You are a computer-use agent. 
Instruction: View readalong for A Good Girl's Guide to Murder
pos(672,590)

---

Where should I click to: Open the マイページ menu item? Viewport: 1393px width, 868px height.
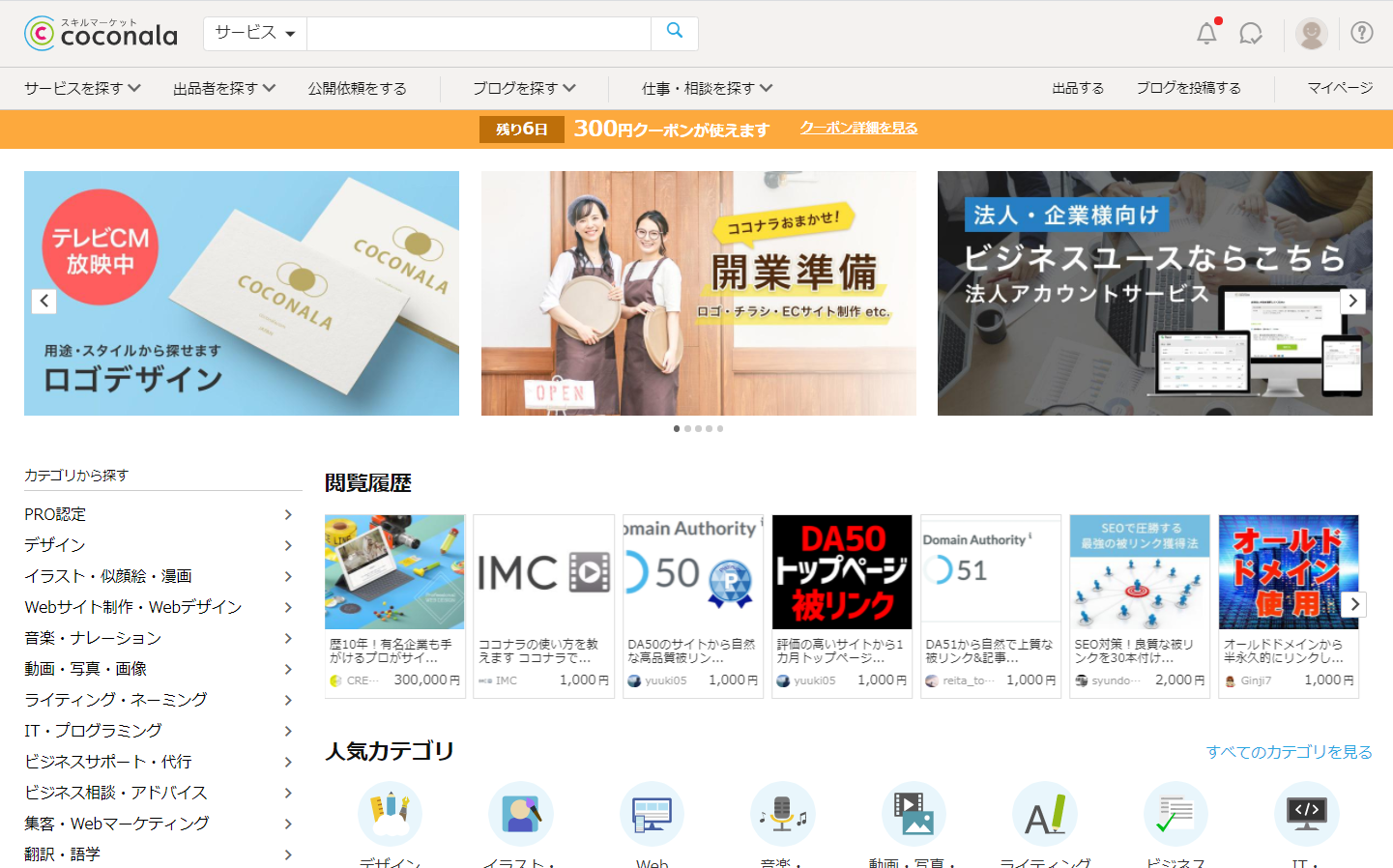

...

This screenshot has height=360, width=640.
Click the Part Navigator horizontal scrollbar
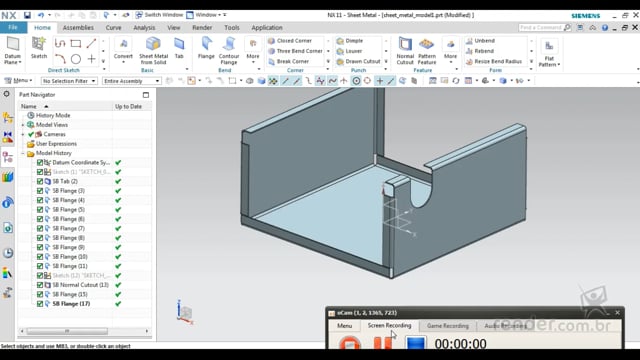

--- STATED PROBLEM ---
Change "horizontal" to "vertical" in the material, beginning at the line that has "This screenshot has height=360, width=640." and stopping after the line that has "Click the Part Navigator horizontal scrollbar". Give back only those lines, with everything else in them unchanged.

--- SOLUTION ---
This screenshot has height=360, width=640.
Click the Part Navigator vertical scrollbar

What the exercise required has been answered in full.